How The NFL Reigns Supreme: Innovation

I’ve probably written about this theme before, but it never gets old.

The National FootballLeague reigns supreme in sports today for two reasons: a) it has the most special attraction to promote and b) it doesn’t miss a trick. The NFL personifies innovation. The latest example is the gambit of holding the Super Bowl outdoors, in February, in cold-weather New Jersey. The idea was to come to the media capital of the world and get New York companies and potential advertisers and sponsors excited about having the game in their backyard. Innovation, again.

Companies are spending about $4 million this year for the right to air a 30-second commercial during the game. The NFL aims to amass $25 billion in revenue by 2027, up from about $10 billion now. 

The NFL is all about one thing: making money for its owners, the people who run the league. The commissioner serves their needs.The NFL owners are wildly successful entrepreneurs who are accustomed to getting fabulous returns on their investments. The NFL is a continuation of their enterprising nature.

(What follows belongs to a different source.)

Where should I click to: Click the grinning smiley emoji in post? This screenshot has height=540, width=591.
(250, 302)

The Super Bowl will likely set a viewer record, surpassing the 111.3 million from two years ago, when the New York Giants edged the New England Patriots. 

The NFL has managed to present a product that appeals to all sorts of people, ranging from hard-core fans to FantasyLeague devotees. Even the potentially destructive publicity stemming from the epidemic of severe head injuries to NFL players has failed to dim the popularity of the sport around the world. The NFL recognized early on that the gambling community’s embrace of fantasy leagues was yet another way to innovate and create further excitement.

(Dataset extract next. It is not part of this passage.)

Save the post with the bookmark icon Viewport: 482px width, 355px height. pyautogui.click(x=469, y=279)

Broadcasting companies can’t get enough of the NFL. The games are now being shown on Sunday afternoons, Sunday evenings, Monday nights and on Thursdays in prime time. The bidding for the rights to secure the Thursday night games promises to be intense. Foreign cities also want franchises. 

Further, don’t be surprised to see NFL games being presented before long in cooperation with Google or Netflix or Apple or some other tech company’s gadget. The NFL understands the necessity of having a foothold in mobile devices and it won’t be denied. The money is too great to reject.

The NFL has the hallmarks of a very smart company. Every company talks about having a global reach. The Super Bowl is being shown everywhere, regardless of a cultural gulf, a nation’s lack of understanding about the nuances of and the personalities of American football or any kind of time-zone snafu. 

The Sochi Olympics has the challenge of keeping the sports events relevant in the United States, where the outcomes of many events will be known by the time they come to us in primetime. The NFL couldn’t careless, really, what time the big game goes on in London or Sydney or Tokyo.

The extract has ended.